Quand Leca sort de l’hôpital, on vient juste de lui retirer les balles qu'il avait dans le corps. Il est dans un fiacre et là, Manda et sa bande l'attaque à nouveau ! Coup de couteau dans la poitrine ! Et dans la presse, ça devient du délire ! On suit Amélie Casque d'or chez elle, on frappe à sa porte, on l'interroge : lequel aimez vous le mieux Manda ou Leca ? Elle répond, et sa phrase est formidable : "peut on jamais savoir ces choses là ?"

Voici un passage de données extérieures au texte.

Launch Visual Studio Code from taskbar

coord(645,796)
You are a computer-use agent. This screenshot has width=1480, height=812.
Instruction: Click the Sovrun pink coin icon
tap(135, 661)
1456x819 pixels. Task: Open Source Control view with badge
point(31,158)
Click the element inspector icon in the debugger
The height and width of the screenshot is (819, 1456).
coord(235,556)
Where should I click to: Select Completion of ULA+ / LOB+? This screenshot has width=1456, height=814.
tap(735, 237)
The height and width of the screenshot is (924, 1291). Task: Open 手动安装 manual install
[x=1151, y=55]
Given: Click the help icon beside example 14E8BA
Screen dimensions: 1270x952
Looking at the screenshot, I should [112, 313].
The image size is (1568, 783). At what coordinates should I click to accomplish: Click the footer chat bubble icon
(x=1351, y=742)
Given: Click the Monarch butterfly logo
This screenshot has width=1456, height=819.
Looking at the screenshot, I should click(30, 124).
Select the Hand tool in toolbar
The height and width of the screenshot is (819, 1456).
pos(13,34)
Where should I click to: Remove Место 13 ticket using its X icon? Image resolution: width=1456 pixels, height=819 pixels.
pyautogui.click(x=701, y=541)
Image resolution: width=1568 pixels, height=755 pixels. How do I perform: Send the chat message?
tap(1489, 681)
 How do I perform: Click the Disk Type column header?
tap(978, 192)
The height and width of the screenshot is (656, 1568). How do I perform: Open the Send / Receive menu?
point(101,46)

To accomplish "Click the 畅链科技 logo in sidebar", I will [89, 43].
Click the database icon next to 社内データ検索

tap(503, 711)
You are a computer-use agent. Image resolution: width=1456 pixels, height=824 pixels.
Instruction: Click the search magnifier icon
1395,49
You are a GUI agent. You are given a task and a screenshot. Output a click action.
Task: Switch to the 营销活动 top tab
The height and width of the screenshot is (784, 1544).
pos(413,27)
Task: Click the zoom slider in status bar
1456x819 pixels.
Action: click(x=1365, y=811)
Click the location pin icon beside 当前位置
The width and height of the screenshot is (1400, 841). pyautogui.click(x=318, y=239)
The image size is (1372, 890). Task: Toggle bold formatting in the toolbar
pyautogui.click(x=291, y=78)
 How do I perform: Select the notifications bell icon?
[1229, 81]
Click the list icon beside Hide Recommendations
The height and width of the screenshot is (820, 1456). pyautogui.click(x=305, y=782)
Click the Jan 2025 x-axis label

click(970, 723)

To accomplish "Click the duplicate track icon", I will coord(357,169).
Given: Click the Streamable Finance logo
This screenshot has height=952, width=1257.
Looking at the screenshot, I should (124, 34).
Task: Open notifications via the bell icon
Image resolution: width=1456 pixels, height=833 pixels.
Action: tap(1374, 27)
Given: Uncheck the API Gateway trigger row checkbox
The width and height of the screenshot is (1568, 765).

"Le petit parisien", "Le Gaulois", "Gil Blas", tous les journaux parlent de Casque d'or et Henri Frémont décroche le pompon : la rédaction des mémoires pour le journal "Fin de Siècle". Des photos sont publiées. Sur certaines on peut voir Amélie seins dénudés. Et ce titre : Casque d'or la célèbre gigolette... Mais comme tous les emballements médiatiques, ça finit par se dégonfler. D'abord Leca et Manda sont envoyés au bagne à Cayenne. L'Etat s'est débarrassé des Apaches gênants. Elle tente de profiter de sa gloire. Un forain opportuniste a une bonne idée : lui faire dompter les lions. La Goulue l'a bien fait en déclarant qu'il n'est pas plus difficile de dompter un lion qu'un homme... Mais le Préfet, garant des bonnes mœurs, interdit la représentation. Et puis, on oublie Amélie Elie qui se marie et finit bonnetière à Montreuil et aux Lilas sur les marchés.

"Casque d'or : une histoire vraie" aux Editions la Manufacturede livres avec de belles photos d'époque, mais aussi des lettres exclusives qu'Alexandre Dupouy a retrouvé comme par exemple, celles d'Amélie et son amant qui était en prison.